Quels sont les 9 effets secondaires de la spiruline
Les effets indésirables les plus souvent rapportés couvrent neuf catégories : troubles digestifs, maux de tête, douleurs musculaires, fatigue, éruptions cutanées, coloration des selles, fièvre, étourdissements et réactions allergiques graves.

Troubles digestifs et coloration des selles
Les troubles digestifs arrivent en tête, surtout au début de la prise. Nausées, diarrhée, constipation, ballonnements ou crampes abdominales apparaissent souvent quand le dosage augmente trop vite ou quand la posologie n’est pas adaptée. En pratique, ces troubles peuvent aussi s’accompagner d’une gêne hépatique transitoire, car le foie et le transit sont davantage sollicités.
- Nausées et vomissements : ils surviennent surtout en cas de prise à jeun ou d’augmentation trop rapide de la dose.
- Ballonnements et crampes : ils sont favorisés par une dose excessive ou une introduction trop brutale.
- Coloration des selles : une teinte verte à noirâtre peut apparaître à cause des pigments, sans gravité particulière.
Une réduction temporaire de la dose, une meilleure hydratation et une prise au cours des repas suffisent souvent à limiter ces désagréments.
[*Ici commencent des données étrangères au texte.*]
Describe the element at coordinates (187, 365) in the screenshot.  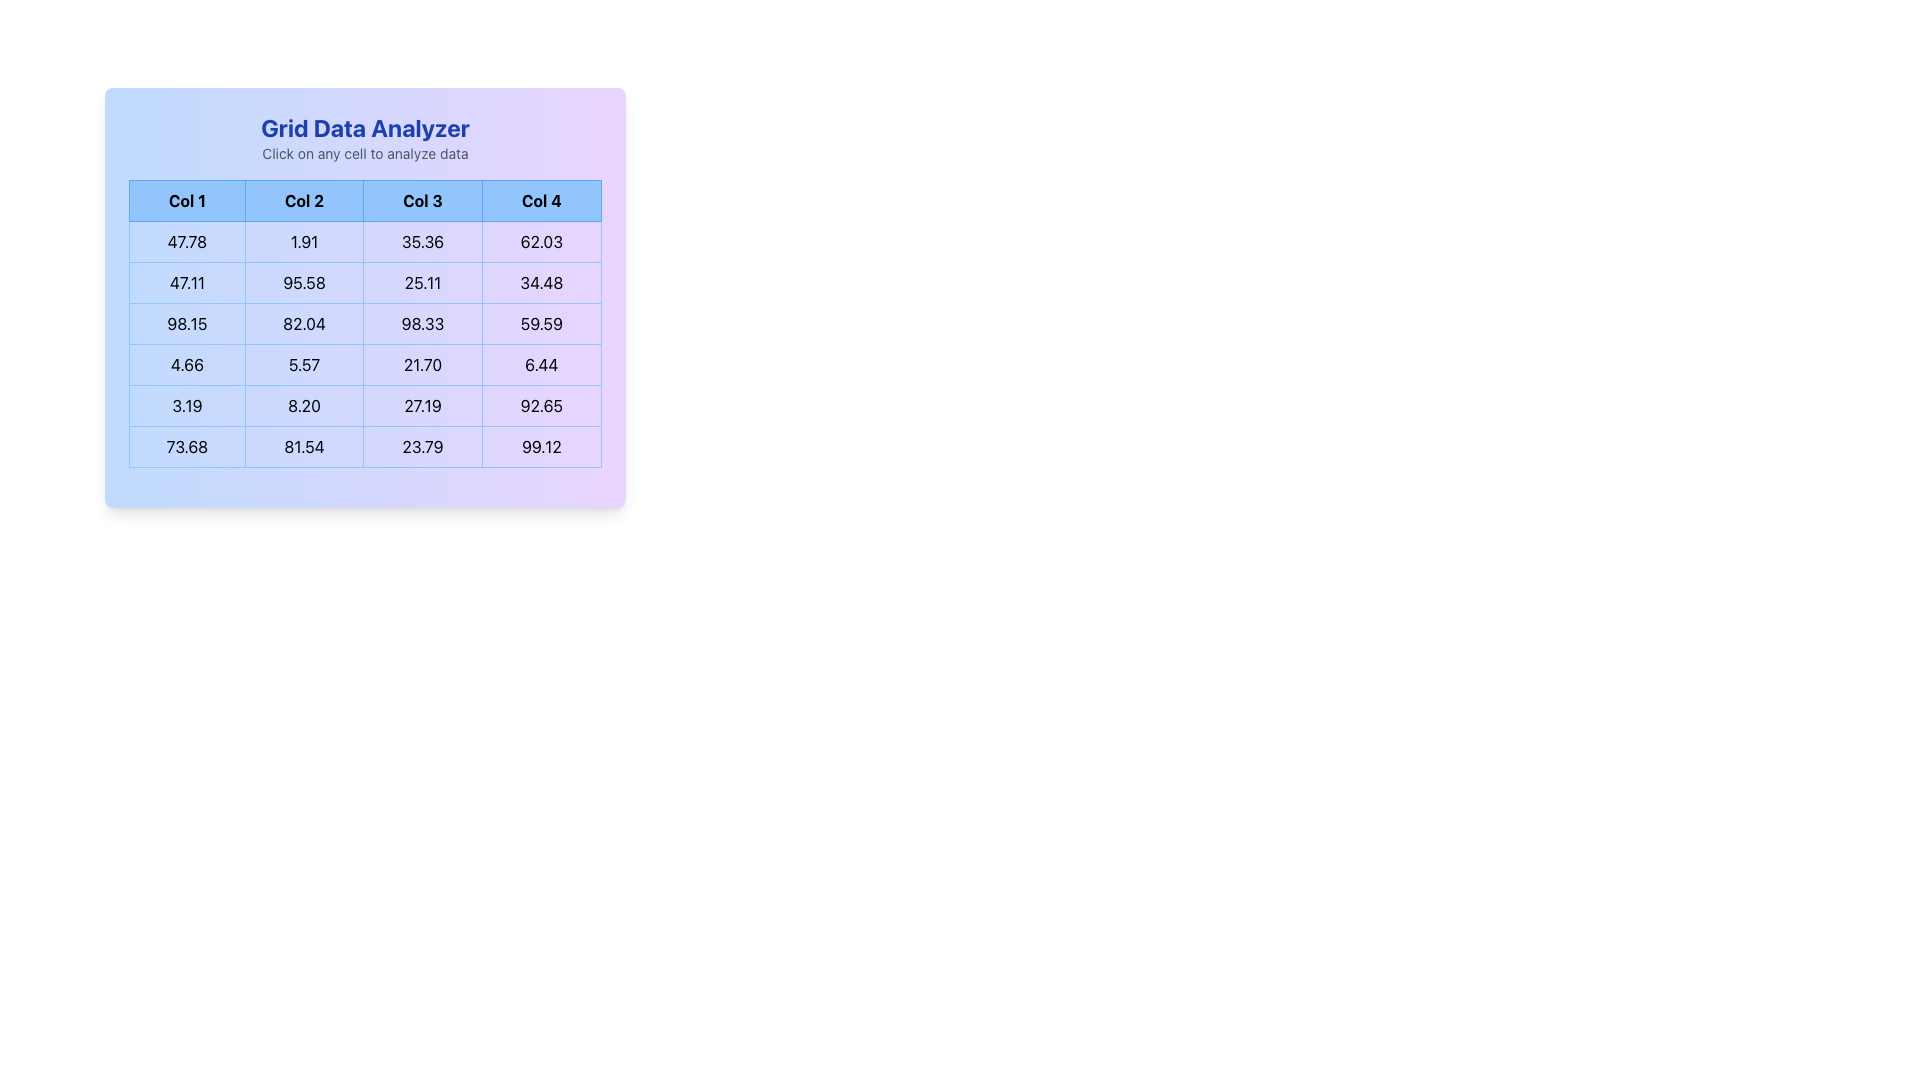
I see `the grid cell displaying the value '4.66' located in the third row and first column of the table, which has a light blue background and a blue shade border` at that location.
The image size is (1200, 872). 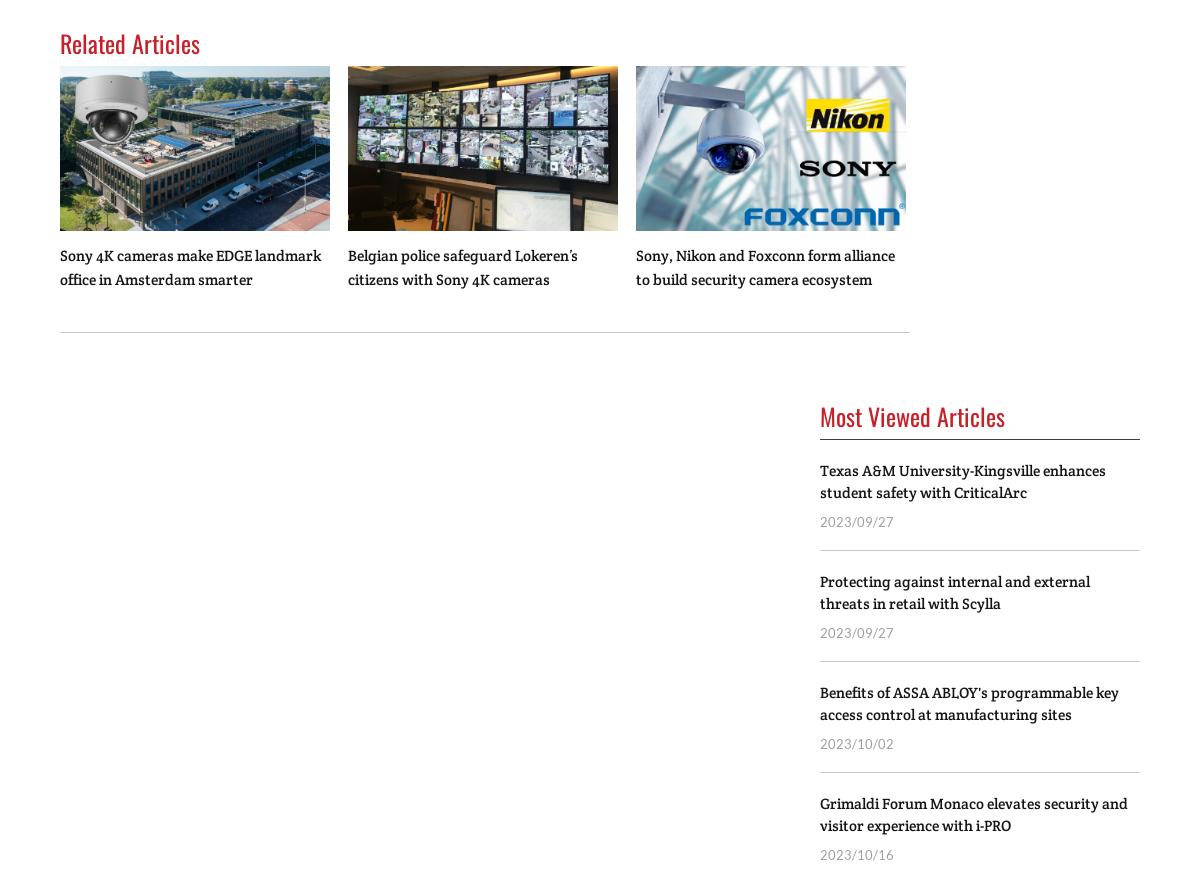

En complément, si la diarrhée, les nausées ou d’autres troubles persistent plus d’une semaine, un médecin doit être consulté pour réévaluer la posologie.
Maux de tête, fatigue et douleurs musculaires
Les effets négatifs de la spiruline sur le plan neurologique et musculaire apparaissent surtout lorsque la prise progresse trop vite. Les maux de tête sont souvent associés à une déshydratation ou à une adaptation trop brutale de l’organisme. Des douleurs musculaires et une fatigue inhabituelle peuvent aussi survenir, notamment en cas d’excès, avec une augmentation possible de l’acide urique liée à la dégradation des protéines.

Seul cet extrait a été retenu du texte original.